### Extracted text
# Summary

- load LN graph snapshots with specified day threshold (e.g. load a snapshot from every week)
- exclude records with missing node policy information
- **transform undirected LN network into directed graph** (with respect to node policies of the given channel)
- fill missing values with most common values for each policy values
- export directed multi-graph (for transaction simulation)
- aggregate multi-edge information into single edges (due to centrality calculation)
- export aggregated directed graph

In [None]:
%load_ext autoreload
%autoreload 2

In [None]:
from ln_utils import *

# 1. Select snapshots and files

In [None]:
first_day = 1549032366 # February 1, 2019 2:46:06 PM
last_day = 1553864399 # March 29, 2019 12:59:59 PM
day_interval = 1#3

In [None]:
output_dir = "/mnt/idms/fberes/data/bitcoin_ln_research/directed_graphs/"

In [None]:
data_dir = "../LNdata/lncaptures/lngraph/2019/"

In [None]:
snapshot_ends = extract_snapshot_ends(data_dir, first_day, day_interval)

### Problems to solve
(a) In the Lightning Network snapshot notebook, how does the summary say missing policy values are filled?
(b) Carry the Lightning Network snapshot notebook forward from its last line.

### Supplied entries
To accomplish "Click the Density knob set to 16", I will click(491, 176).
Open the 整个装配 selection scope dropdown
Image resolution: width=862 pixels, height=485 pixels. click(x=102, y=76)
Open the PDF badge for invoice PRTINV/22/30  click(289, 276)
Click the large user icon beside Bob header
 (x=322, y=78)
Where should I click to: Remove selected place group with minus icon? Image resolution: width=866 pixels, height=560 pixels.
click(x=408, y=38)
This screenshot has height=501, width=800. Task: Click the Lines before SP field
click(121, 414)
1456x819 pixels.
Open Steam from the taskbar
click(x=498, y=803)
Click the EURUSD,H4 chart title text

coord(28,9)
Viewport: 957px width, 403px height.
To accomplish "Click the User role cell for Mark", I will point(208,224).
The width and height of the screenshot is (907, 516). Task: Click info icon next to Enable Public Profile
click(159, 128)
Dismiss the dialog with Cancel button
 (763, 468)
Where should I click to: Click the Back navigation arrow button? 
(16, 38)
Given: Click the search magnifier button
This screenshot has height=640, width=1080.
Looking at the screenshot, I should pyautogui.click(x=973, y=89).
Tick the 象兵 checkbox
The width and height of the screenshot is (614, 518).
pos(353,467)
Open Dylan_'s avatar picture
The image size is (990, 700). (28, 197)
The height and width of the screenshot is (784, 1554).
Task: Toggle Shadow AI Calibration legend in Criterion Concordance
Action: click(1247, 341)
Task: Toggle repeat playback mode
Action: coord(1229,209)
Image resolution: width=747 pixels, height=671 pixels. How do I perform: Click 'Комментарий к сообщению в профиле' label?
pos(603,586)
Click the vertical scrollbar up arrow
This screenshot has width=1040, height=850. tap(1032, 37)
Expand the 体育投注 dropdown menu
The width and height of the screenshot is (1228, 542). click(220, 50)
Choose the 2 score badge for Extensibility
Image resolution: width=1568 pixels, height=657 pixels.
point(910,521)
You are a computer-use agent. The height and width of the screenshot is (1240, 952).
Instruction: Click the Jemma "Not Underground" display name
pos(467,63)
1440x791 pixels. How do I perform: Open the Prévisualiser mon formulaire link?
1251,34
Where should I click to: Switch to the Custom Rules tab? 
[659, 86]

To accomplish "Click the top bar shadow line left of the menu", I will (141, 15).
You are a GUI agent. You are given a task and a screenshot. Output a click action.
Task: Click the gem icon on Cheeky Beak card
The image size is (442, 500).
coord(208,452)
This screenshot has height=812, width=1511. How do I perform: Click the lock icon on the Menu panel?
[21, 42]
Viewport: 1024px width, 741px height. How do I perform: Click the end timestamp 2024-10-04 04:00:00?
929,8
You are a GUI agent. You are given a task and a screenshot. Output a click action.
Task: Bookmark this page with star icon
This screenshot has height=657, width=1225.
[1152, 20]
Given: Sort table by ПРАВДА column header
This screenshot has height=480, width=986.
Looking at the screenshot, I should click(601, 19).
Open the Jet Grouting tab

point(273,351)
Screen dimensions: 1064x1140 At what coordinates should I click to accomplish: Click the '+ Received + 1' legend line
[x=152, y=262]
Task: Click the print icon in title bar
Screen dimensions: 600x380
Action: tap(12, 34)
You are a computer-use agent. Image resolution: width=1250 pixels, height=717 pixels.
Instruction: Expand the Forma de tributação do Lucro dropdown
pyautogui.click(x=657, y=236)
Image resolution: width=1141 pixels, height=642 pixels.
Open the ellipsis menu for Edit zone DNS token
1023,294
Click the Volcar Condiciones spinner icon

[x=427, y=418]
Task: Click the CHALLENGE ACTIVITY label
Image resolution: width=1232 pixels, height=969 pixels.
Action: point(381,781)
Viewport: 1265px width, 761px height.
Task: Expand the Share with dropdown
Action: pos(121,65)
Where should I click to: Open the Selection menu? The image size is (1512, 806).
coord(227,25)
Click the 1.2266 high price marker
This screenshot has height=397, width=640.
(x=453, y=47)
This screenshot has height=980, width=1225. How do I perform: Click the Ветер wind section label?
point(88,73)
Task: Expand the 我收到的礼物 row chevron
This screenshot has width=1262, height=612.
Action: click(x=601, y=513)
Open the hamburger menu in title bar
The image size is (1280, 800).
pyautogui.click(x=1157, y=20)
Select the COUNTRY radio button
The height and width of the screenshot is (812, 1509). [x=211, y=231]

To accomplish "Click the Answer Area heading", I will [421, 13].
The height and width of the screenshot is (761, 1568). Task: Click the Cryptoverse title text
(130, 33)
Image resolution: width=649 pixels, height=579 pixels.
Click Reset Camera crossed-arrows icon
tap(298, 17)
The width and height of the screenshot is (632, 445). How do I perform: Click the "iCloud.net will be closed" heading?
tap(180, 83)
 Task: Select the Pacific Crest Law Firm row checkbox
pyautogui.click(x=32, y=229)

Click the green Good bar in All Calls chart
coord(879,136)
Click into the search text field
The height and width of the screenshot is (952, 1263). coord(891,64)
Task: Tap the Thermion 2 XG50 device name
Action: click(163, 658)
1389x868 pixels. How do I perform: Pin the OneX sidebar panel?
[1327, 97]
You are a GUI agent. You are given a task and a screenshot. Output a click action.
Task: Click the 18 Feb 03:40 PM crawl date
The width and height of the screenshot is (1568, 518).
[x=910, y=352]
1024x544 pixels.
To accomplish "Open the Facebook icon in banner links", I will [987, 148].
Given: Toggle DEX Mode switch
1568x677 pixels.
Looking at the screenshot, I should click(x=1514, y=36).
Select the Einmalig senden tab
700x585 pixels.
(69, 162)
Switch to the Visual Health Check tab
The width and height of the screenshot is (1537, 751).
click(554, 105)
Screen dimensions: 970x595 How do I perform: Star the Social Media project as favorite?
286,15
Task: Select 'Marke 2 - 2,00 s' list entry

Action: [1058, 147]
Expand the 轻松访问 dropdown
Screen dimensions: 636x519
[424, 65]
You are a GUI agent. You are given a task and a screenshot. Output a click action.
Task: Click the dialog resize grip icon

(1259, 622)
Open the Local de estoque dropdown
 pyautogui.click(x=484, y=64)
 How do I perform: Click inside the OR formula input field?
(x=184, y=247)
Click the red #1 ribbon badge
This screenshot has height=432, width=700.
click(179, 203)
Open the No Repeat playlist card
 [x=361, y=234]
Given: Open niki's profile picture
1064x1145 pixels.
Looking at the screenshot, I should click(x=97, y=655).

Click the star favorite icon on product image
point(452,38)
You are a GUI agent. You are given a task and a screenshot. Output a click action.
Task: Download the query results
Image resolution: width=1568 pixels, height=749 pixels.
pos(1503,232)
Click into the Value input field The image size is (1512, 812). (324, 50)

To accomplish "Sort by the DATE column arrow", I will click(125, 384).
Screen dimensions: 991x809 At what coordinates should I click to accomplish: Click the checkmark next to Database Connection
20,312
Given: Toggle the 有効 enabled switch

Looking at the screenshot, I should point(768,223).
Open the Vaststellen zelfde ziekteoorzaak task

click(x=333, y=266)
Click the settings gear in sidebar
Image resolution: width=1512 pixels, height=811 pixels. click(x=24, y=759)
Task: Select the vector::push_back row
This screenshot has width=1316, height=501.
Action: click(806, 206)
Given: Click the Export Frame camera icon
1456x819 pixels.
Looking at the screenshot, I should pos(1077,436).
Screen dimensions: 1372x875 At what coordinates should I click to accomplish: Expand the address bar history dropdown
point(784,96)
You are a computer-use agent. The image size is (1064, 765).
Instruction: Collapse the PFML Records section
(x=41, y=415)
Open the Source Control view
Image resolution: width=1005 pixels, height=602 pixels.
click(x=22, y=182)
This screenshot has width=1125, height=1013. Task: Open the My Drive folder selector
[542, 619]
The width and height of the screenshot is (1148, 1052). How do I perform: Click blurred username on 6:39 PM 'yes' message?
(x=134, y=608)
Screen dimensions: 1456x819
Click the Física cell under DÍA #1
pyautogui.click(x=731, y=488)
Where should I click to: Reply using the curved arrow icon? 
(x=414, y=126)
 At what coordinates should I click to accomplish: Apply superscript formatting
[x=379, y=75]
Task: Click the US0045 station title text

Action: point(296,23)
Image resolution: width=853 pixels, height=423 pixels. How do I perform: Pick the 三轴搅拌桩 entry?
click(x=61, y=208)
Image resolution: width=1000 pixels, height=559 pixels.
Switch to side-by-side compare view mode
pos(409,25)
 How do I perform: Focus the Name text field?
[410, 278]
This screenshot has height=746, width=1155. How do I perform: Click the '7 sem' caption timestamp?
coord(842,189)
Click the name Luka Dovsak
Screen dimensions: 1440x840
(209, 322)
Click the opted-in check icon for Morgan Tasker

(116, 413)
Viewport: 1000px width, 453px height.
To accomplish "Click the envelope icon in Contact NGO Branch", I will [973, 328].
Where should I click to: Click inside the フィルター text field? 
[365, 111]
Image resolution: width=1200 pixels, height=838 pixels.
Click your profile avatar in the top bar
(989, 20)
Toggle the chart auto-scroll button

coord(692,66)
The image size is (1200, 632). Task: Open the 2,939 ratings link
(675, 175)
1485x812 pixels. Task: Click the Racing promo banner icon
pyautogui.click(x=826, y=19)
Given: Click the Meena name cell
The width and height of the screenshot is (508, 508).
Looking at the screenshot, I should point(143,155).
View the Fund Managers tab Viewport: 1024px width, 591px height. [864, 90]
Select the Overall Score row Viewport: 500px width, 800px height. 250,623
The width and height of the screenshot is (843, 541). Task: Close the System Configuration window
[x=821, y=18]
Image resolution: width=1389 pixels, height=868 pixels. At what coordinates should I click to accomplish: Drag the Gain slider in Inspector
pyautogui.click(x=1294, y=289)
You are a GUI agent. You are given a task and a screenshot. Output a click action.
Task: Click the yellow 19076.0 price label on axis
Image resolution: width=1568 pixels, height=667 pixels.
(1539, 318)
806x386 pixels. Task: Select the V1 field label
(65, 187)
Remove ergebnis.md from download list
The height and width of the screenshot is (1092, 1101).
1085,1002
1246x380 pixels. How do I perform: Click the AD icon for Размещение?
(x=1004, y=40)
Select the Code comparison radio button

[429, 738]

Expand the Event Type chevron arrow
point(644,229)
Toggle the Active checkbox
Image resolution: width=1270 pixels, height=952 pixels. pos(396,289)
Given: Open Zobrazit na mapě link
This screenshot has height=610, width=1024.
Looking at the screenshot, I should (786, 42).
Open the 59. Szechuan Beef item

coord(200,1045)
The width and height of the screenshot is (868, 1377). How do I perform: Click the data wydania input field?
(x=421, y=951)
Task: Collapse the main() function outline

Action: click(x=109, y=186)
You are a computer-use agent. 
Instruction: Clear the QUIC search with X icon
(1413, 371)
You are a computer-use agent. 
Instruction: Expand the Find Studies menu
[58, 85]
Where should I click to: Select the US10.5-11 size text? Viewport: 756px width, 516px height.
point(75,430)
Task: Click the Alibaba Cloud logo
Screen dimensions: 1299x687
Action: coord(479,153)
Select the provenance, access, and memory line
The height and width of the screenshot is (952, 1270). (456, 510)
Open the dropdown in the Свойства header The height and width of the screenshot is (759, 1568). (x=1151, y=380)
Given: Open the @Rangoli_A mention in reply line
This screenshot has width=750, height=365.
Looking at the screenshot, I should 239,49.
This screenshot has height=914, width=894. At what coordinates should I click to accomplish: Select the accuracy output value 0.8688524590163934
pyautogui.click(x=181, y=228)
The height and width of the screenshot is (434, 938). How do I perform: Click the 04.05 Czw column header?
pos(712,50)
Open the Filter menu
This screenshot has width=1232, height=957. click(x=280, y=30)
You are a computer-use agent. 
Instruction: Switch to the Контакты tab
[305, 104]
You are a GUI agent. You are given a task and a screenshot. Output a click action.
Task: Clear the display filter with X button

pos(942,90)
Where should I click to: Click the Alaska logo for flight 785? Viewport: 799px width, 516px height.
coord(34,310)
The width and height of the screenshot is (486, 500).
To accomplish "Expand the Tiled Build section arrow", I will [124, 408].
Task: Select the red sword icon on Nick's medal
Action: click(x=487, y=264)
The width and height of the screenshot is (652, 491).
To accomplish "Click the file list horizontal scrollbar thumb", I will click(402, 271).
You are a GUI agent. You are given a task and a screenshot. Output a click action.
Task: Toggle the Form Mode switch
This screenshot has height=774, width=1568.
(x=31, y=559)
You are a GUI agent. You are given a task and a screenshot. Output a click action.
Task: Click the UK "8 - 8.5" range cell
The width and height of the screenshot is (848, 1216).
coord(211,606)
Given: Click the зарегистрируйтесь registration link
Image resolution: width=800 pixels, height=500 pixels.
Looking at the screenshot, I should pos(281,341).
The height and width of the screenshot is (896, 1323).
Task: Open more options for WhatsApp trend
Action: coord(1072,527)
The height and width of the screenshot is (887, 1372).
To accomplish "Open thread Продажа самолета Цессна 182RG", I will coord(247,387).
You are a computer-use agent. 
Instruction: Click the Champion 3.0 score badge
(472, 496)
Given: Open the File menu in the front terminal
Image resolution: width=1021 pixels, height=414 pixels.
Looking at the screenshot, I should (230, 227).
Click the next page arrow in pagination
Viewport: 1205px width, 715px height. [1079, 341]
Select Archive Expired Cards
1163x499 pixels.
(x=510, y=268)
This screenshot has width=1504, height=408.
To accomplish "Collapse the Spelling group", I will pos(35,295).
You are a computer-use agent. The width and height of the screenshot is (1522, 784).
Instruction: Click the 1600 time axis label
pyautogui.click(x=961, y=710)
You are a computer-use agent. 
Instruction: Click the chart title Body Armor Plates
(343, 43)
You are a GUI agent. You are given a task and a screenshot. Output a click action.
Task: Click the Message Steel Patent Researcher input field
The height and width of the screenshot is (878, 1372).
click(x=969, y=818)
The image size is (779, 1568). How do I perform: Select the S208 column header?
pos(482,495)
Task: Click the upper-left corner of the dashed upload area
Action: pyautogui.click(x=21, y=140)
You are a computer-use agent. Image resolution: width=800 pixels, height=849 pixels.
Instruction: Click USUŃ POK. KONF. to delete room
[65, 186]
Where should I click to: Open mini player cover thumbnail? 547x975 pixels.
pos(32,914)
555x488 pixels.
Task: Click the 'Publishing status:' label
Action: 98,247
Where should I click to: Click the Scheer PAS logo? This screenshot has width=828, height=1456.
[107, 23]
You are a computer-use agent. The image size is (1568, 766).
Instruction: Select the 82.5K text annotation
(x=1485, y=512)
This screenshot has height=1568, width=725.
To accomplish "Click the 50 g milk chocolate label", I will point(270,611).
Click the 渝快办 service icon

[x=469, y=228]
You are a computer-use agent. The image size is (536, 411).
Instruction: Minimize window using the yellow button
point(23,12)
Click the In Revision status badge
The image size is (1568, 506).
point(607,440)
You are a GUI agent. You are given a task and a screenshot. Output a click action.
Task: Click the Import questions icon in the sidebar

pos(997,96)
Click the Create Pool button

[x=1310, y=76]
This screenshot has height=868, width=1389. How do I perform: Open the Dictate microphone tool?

### Expected responses
(a) With the most common values for each policy value.

(b)
In [None]:
additional_dates = extract_additional_dates(snapshot_ends[-1],last_day, day_interval)

In [None]:
graph_files = []

In [None]:
dir_1 = "../LNdata/lncaptures/lngraph/2019/"
for time in snapshot_ends:
    graph_files.append("%s/%i.json" % (dir_1, time))

In [None]:
dir_2 = "../LNdata/"
for time in additional_dates:
    graph_files.append("%s/%s.json" % (dir_2, time))

In [None]:
graph_files

# 2. Load data

In [None]:
EDGE_KEYS = ["node1_pub","node2_pub","last_update","capacity","channel_id",'node1_policy','node2_policy']
nodes, edges = load_temp_data(graph_files, edge_keys=EDGE_KEYS)
print(len(nodes), len(edges))

edges = edges.sort_values("last_update").reset_index(drop=True)
print(edges.head(3))

### Remove records with missing node policy

In [None]:
edges.isnull().sum() / len(edges)

In [None]:
origi_size = len(edges)
edges = edges[(~edges["node1_policy"].isnull()) & (~edges["node2_policy"].isnull())]
print(origi_size - len(edges))

### Number of channels in each snapshot

In [None]:
edges["snapshot_id"].value_counts().sort_values().plot(kind="bar")

# 3. Transform undirected graph into directed graph

We have to execute this transformation in order to calculate transaction fees

In [None]:
directed_df = generate_directed_graph(edges)
print(directed_df.head())

# 4. Fill missing policy values with most frequent values

Most of the people use the default policy values

In [None]:
print("missing values for columns:")
print(directed_df.isnull().sum())

In [None]:
print("filling missing values with most popular values per column!!!")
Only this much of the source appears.